## Stored data:
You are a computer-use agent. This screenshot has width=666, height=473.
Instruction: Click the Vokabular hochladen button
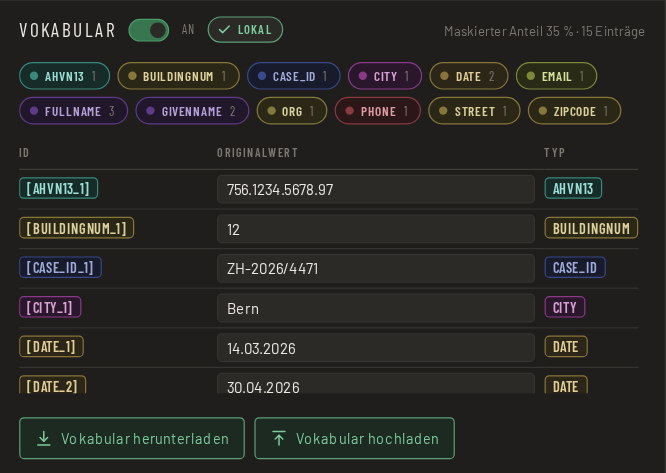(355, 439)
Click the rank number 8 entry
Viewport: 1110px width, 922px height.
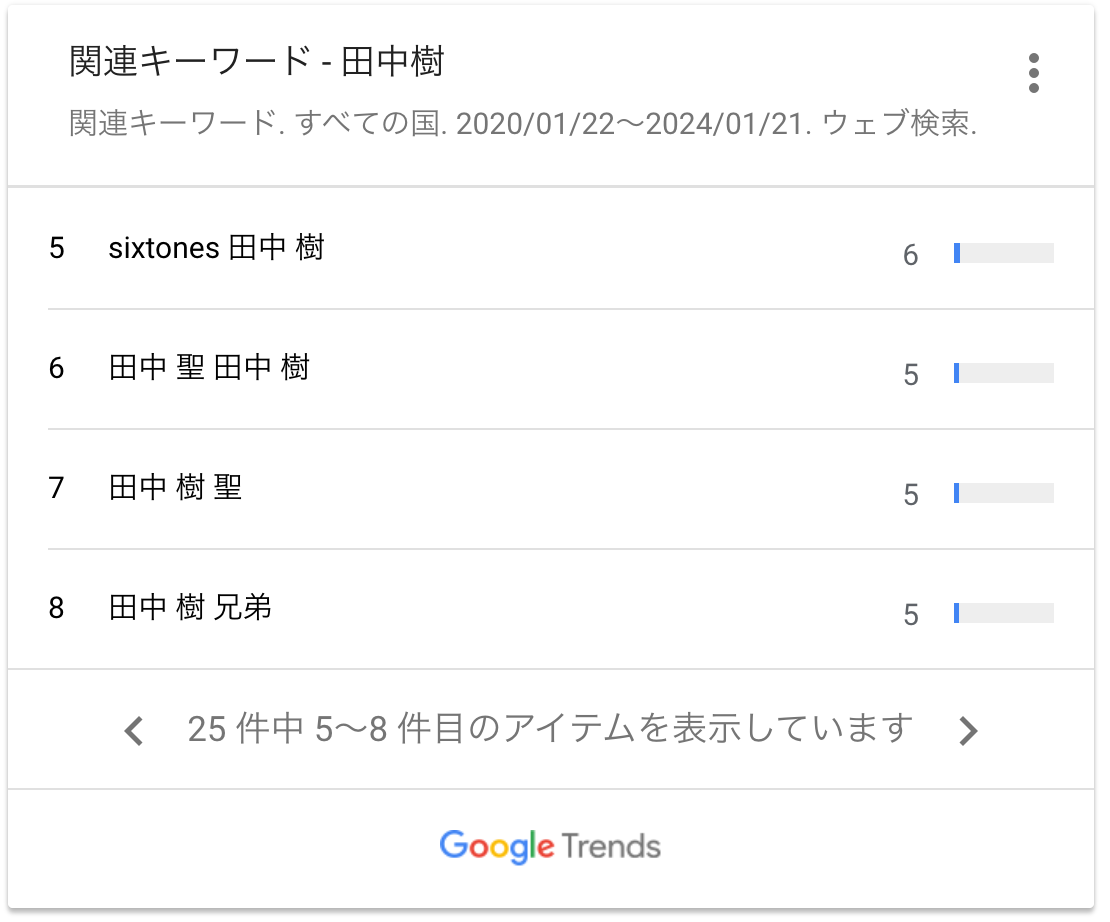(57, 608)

--

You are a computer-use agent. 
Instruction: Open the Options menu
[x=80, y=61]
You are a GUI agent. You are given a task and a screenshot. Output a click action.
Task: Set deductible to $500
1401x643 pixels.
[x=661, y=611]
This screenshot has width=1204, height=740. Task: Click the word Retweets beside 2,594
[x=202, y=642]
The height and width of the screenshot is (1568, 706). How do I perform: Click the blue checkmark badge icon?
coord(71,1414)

## What you are asked to do:
Report every line of the records that contains the word "agent".

## Task result:
You are a computer-use agent. This screenshot has width=666, height=473.
You are a computer-use agent. 
You are a GUI agent. You are given a task and a screenshot. Output a click action.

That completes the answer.